What do you do if you and your family have invested money and emotion in making you a doctor and you do not get enough marks to qualify for a government medical college? Many such students used to settle for a Bachelor in Dental Surgery degree. This led to a mushrooming of dental colleges of dubious quality and India produced far more dental surgeons than were in demand. Subsequently, several of these colleges shut down. The only option then is to do MBBS in a country that one can afford.
A situation of high demand coupled with a student-unfriendly system is designed for the entry of middlemen. As soon as you register with a coaching agency or the NEET results are out, you are bombarded with offers from agencies ensuring seats in Nepal, Mauritius, Ukraine, Russia, China and so on. Parents are lured into spending their hard-earned savings by middlemen who paint a rosy picture of the scenario in these countries. Even after this, these students often fail to clear the foreign medical graduate examination — this has a pass rate of 15 per cent. Caught between parental pressure and an unfriendly system, the students have nowhere to go.
We cannot discount the impact of the corporatisation of the health sector and the increasing need for specialisation in medical education. If the health sector is treated like a service industry with a profit motive, medical education provides human resources — like business managers. Universal need and information asymmetry are among the many reasons often cited to make the case for the exclusion of market forces in health services and medical education. The increasing need for specialisation, with students having to prove their worth at every level or pay through their noses, is becoming a scourge for the new entrants to the system. This explains the decline in attraction for the MBBS among a section of students.

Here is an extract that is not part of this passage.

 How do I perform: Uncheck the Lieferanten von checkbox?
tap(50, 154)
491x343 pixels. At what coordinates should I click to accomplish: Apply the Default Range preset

So, what needs to be done? There are many who propose a rapid scale-up of seats by converting district hospitals into medical colleges using a private-public partnership model. The NITI Aayog seems to be moving in this direction. This is a dangerous idea without the government putting in place two things — a functional regulatory framework, and a good public-private model that serves the needs of the private sector as well as the country. We have so far failed miserably in both, largely due to the political-private sector nexus. Recent efforts by the National Medical Council (NMC) to regulate college fees are being resisted by medical colleges. The government should seriously consider subsidising medical education, even in the private sector, or look at alternative ways of financing medical education for disadvantaged students. Quality assessments of medical colleges should be regularly conducted, and reports should be available in the public domain. The NMC is proposing a common exit exam for all medical undergraduates as a quality control measure. This is loaded against students. I hope that the current scaling up efforts, which are most welcome, are re-envisaged to focus on quality and societal needs along with commercial viability.